▶ _YOUR GOAL_: Copy out, unchanged, every line from the start of the records to the line that contains "The width and height of the screenshot is (1162, 720).", and stop there.

[Stored data]
_____

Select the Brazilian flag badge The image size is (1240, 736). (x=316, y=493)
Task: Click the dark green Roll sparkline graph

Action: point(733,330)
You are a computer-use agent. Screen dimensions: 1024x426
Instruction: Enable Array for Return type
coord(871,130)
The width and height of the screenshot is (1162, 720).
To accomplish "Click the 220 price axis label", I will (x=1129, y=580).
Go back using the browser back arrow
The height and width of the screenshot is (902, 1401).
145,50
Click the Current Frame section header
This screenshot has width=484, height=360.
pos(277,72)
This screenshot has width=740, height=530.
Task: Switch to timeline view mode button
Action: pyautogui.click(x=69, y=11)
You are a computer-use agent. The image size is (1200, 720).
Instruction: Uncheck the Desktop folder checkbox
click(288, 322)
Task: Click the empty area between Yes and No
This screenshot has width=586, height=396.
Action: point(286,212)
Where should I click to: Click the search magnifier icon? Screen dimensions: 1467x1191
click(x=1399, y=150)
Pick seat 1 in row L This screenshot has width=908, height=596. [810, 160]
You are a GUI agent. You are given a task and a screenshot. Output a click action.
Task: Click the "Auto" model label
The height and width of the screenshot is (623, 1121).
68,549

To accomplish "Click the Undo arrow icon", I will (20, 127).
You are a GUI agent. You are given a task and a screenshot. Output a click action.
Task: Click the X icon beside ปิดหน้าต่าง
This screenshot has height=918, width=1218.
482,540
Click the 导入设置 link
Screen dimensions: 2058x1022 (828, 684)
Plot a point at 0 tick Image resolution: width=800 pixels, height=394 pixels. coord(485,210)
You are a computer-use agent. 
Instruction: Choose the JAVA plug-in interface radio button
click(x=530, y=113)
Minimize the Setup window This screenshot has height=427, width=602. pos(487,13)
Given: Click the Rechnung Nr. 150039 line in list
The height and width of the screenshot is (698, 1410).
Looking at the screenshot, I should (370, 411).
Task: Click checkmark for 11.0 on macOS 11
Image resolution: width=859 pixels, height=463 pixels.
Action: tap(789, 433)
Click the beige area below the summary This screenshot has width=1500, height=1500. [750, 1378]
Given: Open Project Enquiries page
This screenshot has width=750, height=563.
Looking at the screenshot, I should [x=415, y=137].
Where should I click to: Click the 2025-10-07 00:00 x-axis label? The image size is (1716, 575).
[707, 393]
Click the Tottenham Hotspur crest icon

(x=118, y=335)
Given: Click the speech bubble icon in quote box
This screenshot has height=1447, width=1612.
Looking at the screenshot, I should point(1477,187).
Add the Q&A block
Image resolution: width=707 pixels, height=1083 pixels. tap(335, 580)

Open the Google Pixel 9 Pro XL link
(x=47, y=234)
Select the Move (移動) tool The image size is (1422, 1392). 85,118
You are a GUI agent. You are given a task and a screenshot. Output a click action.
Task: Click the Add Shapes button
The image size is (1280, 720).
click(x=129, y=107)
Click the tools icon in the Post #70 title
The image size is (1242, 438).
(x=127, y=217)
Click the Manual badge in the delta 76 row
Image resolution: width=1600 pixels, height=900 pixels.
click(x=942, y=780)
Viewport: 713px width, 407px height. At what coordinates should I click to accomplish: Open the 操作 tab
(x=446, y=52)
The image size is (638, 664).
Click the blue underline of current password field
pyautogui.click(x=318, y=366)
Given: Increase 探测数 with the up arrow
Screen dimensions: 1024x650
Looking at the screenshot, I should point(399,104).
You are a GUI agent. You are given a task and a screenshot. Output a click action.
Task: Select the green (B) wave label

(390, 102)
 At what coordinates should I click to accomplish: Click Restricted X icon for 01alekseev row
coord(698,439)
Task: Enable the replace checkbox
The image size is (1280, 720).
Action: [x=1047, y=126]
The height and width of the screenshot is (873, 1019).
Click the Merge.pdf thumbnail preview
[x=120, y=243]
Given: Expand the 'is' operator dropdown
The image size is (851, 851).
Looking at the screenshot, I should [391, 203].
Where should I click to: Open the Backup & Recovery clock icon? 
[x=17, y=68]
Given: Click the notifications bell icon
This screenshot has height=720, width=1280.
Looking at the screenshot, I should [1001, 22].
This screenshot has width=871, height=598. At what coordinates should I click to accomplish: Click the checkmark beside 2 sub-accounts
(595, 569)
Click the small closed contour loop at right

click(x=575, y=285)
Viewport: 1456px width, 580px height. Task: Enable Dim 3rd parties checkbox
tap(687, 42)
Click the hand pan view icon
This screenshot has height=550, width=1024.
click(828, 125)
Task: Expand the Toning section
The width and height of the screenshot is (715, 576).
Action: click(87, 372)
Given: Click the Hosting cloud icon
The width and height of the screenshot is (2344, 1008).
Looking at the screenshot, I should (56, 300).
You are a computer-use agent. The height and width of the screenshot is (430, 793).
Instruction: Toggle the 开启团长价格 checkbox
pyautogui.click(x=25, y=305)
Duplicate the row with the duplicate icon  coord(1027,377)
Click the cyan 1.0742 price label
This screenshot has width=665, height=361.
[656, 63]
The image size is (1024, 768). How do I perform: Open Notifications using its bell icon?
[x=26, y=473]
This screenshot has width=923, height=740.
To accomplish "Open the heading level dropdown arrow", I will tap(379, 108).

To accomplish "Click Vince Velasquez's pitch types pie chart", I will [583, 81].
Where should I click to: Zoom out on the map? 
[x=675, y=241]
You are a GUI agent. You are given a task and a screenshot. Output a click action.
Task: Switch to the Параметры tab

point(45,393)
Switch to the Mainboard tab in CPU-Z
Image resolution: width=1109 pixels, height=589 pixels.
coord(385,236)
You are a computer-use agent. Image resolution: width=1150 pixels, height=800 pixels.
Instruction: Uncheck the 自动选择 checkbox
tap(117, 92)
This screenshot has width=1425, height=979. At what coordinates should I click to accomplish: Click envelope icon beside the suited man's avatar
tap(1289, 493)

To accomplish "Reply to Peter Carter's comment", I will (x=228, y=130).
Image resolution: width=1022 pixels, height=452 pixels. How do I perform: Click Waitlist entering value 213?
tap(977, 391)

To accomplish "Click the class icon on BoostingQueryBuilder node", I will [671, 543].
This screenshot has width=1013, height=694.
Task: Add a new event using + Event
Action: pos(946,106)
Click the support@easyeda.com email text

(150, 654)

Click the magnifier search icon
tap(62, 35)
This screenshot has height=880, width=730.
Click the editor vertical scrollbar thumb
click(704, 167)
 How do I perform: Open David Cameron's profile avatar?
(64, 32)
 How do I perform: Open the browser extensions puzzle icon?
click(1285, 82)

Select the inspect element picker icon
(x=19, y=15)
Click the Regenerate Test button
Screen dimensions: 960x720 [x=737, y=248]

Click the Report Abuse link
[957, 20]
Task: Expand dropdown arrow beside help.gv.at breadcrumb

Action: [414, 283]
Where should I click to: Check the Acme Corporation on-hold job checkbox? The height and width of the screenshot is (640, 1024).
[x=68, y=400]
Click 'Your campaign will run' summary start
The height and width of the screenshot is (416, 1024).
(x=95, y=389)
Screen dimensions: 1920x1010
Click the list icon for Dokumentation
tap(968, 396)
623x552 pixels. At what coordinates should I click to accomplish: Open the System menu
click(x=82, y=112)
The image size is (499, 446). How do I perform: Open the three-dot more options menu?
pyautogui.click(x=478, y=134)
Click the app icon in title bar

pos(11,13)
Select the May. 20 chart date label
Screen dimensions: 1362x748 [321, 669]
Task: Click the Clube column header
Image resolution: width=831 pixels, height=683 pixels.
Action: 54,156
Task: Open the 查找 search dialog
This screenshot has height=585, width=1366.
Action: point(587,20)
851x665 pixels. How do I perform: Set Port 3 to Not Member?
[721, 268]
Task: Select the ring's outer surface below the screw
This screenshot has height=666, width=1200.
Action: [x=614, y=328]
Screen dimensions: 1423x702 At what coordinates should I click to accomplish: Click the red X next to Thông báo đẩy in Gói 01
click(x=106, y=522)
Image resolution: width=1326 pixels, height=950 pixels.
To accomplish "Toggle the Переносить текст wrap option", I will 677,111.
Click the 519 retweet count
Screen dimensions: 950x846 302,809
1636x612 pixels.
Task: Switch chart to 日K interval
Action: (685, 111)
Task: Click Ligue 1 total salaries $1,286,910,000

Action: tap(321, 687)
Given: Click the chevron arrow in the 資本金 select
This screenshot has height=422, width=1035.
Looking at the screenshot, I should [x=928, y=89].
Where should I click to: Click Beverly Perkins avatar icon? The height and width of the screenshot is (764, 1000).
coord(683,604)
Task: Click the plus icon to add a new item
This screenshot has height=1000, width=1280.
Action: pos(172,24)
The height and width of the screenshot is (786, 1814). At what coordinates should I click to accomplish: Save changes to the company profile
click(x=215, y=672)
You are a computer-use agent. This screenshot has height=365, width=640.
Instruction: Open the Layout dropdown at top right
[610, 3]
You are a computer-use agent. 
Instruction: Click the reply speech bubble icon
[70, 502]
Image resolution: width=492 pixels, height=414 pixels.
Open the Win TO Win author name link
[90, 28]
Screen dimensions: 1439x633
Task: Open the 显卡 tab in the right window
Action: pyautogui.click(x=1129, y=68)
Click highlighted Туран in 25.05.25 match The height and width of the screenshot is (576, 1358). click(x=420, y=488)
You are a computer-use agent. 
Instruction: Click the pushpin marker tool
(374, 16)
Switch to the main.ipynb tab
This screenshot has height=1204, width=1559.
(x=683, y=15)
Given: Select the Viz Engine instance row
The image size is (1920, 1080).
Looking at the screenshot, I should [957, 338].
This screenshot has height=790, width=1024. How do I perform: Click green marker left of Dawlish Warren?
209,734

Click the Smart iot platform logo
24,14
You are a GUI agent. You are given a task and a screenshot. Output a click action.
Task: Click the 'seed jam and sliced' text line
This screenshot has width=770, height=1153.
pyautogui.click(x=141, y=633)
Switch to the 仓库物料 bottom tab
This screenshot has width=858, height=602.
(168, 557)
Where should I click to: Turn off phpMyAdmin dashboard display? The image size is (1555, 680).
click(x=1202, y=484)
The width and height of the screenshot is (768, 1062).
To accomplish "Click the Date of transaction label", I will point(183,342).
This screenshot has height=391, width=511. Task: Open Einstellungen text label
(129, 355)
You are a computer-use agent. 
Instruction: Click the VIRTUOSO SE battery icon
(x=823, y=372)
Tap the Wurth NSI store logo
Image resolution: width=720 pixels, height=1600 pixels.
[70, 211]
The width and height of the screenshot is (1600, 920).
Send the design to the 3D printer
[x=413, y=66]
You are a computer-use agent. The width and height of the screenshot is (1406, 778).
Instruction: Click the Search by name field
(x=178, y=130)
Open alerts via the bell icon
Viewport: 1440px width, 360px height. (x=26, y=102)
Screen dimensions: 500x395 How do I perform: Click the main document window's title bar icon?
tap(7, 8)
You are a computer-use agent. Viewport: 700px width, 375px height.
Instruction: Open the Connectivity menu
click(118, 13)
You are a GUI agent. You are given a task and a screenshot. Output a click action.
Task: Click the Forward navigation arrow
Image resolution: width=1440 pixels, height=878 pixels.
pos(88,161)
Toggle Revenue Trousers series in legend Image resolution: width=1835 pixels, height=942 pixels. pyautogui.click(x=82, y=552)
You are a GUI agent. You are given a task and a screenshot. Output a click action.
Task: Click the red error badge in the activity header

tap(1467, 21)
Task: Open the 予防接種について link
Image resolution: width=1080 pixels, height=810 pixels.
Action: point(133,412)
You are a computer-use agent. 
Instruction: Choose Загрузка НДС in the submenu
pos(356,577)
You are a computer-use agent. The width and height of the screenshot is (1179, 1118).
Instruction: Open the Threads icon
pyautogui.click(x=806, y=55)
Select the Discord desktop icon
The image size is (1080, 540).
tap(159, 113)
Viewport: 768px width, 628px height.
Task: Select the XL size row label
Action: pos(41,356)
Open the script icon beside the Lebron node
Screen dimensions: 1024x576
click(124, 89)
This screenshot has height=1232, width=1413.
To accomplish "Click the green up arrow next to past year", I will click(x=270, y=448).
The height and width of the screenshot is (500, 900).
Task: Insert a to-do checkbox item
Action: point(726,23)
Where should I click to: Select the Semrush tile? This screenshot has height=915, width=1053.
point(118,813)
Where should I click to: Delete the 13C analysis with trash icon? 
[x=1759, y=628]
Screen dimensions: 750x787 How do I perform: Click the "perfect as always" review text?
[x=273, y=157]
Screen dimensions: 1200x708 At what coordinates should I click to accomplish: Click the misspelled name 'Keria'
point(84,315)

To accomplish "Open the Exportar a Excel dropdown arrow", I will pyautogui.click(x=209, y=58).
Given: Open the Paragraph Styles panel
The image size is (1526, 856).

_____

▶ _WRITTEN ANSWER_:
Select the Brazilian flag badge The image size is (1240, 736). (x=316, y=493)
Task: Click the dark green Roll sparkline graph

Action: point(733,330)
You are a computer-use agent. Screen dimensions: 1024x426
Instruction: Enable Array for Return type
coord(871,130)
The width and height of the screenshot is (1162, 720).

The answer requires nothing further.